Investing is based more on common sense than science. I am inspired by one of the smartest investors the world has ever seen: Warren Buffet. In his annual letter to his shareholders, you can read and learn about his investing philosophy. Soon you find out that his secret is based on attitude, common sense and simple arithmetic. The attitude you need for a successful long term investor you must find out yourself by reading his letters. I will tell here something more about the mathematics of investing.

It is clear that there is only one primary objective for an investor: *return*. Investing is converting cash into an asset, wait some time, and finally convert it back to cash for consumption. The investor expects that this waiting pays off. For each investment decision there are two important parameters to deal with: the expected *return* of the asset during the investment period and the amount of *risk* associated with the investment.

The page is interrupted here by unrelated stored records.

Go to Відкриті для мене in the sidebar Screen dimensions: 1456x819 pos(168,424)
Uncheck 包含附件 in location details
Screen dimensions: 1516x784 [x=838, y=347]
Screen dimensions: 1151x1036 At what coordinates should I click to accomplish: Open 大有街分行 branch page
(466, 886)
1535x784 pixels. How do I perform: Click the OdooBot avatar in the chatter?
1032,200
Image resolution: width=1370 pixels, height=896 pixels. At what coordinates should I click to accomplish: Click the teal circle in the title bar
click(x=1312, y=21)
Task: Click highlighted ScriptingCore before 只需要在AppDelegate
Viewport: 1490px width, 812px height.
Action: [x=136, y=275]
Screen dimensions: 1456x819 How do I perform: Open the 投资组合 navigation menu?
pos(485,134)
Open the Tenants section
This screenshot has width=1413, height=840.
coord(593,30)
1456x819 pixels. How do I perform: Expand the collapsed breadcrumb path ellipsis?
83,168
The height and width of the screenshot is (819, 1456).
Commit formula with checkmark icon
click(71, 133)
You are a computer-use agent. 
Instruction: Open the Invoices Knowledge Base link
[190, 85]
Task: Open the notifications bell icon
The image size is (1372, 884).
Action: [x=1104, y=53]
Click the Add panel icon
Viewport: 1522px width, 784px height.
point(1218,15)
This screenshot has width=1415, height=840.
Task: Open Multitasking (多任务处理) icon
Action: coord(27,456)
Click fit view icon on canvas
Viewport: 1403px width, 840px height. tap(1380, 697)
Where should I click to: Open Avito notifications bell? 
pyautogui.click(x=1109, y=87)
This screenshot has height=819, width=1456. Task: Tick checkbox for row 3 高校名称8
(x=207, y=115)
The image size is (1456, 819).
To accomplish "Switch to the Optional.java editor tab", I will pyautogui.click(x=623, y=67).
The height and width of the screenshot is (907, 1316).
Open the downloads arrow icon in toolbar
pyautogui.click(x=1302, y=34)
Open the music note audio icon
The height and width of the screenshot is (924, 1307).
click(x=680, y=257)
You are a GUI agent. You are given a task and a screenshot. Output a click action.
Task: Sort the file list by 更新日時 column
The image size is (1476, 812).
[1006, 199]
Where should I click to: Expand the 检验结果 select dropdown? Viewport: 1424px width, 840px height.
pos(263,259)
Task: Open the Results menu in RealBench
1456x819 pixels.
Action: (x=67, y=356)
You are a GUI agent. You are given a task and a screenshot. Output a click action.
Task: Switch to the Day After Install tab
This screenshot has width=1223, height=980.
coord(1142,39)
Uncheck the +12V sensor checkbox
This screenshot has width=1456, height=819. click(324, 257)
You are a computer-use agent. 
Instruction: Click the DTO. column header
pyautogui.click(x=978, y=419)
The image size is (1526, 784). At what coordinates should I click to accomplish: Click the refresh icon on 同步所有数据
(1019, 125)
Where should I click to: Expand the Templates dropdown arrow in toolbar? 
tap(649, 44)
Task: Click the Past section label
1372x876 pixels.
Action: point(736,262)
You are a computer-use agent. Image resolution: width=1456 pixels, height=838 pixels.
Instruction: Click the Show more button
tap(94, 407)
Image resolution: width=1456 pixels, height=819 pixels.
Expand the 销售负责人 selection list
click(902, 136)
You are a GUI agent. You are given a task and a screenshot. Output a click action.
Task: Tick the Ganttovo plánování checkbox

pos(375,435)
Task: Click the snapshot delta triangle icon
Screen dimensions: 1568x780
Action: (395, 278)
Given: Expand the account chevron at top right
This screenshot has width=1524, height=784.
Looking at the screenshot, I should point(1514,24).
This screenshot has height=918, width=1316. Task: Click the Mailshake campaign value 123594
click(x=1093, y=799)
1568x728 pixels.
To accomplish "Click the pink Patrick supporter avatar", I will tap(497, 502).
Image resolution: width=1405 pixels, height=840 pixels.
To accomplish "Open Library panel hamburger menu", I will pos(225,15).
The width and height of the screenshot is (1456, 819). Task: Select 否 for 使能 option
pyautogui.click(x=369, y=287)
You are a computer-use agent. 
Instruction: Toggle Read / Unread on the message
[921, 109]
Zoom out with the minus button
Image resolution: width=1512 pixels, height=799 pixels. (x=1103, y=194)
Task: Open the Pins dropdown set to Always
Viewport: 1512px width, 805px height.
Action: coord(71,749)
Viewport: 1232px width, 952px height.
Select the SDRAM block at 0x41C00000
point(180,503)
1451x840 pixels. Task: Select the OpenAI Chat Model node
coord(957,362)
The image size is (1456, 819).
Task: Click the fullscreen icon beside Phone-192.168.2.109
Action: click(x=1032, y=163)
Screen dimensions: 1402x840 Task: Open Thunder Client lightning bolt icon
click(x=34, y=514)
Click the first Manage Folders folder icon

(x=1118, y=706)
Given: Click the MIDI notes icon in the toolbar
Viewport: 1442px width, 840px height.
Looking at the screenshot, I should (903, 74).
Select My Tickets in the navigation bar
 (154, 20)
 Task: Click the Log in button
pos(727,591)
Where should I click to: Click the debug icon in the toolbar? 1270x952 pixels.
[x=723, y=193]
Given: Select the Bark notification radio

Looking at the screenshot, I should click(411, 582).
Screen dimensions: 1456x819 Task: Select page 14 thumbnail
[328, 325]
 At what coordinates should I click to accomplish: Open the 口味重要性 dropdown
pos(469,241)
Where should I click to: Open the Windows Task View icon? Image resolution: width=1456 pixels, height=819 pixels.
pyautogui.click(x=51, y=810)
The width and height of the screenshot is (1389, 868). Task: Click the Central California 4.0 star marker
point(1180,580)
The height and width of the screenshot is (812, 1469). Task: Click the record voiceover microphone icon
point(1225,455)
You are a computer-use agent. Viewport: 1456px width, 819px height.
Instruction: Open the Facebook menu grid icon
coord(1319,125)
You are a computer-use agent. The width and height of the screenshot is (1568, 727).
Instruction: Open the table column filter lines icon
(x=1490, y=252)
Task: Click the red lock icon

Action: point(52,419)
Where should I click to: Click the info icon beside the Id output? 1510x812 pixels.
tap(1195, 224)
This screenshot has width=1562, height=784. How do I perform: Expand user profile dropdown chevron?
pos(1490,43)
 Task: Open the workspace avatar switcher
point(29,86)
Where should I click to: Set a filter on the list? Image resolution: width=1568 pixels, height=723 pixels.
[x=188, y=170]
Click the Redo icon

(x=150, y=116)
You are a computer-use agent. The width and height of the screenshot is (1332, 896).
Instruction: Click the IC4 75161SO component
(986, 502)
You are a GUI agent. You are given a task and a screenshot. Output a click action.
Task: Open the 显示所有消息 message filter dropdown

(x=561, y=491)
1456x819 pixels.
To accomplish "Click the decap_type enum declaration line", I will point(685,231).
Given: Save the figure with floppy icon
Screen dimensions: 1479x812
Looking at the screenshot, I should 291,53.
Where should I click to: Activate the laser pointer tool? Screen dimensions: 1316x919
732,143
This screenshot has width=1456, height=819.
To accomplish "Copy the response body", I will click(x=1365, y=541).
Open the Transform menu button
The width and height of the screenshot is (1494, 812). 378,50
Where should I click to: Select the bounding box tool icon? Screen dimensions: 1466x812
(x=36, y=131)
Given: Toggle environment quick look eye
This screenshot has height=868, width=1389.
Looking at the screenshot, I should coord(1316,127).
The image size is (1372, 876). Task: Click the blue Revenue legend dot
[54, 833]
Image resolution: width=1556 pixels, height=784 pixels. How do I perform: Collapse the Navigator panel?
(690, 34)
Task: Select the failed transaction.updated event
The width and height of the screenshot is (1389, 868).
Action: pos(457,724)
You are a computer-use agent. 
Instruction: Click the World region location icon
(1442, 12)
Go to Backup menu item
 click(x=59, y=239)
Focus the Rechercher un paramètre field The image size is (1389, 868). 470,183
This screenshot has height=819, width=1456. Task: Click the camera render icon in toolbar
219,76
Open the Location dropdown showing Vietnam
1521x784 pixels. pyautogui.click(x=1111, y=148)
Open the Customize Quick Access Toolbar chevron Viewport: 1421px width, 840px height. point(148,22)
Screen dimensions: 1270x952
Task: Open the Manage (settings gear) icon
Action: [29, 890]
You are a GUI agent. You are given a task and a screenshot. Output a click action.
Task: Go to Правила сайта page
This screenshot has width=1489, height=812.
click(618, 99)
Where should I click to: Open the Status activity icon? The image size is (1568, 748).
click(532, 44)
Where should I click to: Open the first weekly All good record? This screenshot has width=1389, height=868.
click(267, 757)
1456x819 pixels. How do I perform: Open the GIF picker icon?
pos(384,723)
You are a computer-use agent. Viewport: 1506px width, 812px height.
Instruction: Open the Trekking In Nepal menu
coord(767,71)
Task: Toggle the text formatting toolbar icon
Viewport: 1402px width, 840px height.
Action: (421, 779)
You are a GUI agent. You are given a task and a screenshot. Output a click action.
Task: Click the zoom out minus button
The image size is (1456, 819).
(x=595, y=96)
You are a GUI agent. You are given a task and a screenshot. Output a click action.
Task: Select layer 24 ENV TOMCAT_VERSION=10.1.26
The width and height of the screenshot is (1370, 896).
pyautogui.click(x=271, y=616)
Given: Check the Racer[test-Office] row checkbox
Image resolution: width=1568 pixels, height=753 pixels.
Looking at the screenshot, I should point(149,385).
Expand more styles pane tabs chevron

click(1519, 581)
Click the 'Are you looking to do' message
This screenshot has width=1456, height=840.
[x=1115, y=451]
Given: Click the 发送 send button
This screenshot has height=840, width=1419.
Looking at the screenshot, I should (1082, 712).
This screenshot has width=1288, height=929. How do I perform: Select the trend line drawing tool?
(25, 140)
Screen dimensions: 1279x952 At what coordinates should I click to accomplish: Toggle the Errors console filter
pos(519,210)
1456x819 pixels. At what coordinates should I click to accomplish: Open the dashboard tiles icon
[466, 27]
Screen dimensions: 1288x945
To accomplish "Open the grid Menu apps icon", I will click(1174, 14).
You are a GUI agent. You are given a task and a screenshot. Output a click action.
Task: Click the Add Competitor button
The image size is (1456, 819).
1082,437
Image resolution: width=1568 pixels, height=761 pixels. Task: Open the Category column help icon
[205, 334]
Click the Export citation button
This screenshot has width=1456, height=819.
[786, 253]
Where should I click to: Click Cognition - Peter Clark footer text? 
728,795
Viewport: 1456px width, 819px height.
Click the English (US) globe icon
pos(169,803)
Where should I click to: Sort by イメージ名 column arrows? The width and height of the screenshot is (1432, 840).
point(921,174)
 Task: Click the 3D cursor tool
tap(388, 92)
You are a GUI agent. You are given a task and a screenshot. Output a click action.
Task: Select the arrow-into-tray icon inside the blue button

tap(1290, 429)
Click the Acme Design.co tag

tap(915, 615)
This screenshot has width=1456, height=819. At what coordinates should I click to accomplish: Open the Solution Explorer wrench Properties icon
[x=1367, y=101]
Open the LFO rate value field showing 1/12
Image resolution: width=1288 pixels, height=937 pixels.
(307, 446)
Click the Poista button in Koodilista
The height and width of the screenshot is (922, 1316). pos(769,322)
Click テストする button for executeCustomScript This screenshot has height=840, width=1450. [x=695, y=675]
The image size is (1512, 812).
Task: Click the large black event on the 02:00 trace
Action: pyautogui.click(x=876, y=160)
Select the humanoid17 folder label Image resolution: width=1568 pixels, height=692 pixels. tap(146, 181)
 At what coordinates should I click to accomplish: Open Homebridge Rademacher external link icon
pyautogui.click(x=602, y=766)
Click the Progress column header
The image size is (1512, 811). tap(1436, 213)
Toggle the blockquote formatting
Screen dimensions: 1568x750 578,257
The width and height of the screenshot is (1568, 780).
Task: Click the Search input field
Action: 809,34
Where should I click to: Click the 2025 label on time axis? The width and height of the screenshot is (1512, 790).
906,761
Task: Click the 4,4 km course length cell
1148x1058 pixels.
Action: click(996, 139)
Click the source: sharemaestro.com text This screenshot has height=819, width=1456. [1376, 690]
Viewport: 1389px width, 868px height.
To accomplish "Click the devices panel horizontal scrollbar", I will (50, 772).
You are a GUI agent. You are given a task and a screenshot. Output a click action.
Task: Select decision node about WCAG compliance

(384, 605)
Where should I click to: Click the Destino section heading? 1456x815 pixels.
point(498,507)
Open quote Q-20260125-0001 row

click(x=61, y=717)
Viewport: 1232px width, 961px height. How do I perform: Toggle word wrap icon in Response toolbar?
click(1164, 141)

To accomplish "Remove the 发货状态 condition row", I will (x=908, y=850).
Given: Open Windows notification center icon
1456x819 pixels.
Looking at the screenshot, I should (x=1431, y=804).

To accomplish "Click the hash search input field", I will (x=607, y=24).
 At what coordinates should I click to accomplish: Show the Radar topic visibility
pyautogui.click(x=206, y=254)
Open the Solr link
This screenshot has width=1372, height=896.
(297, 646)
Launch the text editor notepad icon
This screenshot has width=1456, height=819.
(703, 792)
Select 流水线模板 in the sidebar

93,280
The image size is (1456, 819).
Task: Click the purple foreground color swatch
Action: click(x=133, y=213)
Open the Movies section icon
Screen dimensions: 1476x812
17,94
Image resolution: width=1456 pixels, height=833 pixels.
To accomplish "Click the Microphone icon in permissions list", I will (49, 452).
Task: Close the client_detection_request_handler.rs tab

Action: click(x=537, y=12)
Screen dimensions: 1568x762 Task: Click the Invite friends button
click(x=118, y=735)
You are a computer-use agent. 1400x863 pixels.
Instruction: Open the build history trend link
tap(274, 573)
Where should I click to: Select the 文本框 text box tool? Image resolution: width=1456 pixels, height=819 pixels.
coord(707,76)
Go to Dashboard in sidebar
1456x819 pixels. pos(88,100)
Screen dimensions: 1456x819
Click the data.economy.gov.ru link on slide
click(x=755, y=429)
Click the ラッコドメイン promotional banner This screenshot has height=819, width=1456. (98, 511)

The value of an asset depends on the attractiveness of the asset for an investor. As we have seen this attractiveness depends on return and risk. The investors objective is to maximize return under the condition of an accepted level of risk. To determine the value of an asset an investor has to guess these two parameters: return and risk.

Normally assets are traded on active markets and there are bid and offer prices for these assets. These valuations imply that market participants have already assigned an expected return and risk to these assets. An investor only needs to judge whether these parameters are in line with his personal guess about the future. Our first step is therefore to understand how we can calculate the value of an asset, so that we are able to compare our calculations with market prices. As valuation is determined by two concepts: return and risk. We need to analyze these concepts in more dept.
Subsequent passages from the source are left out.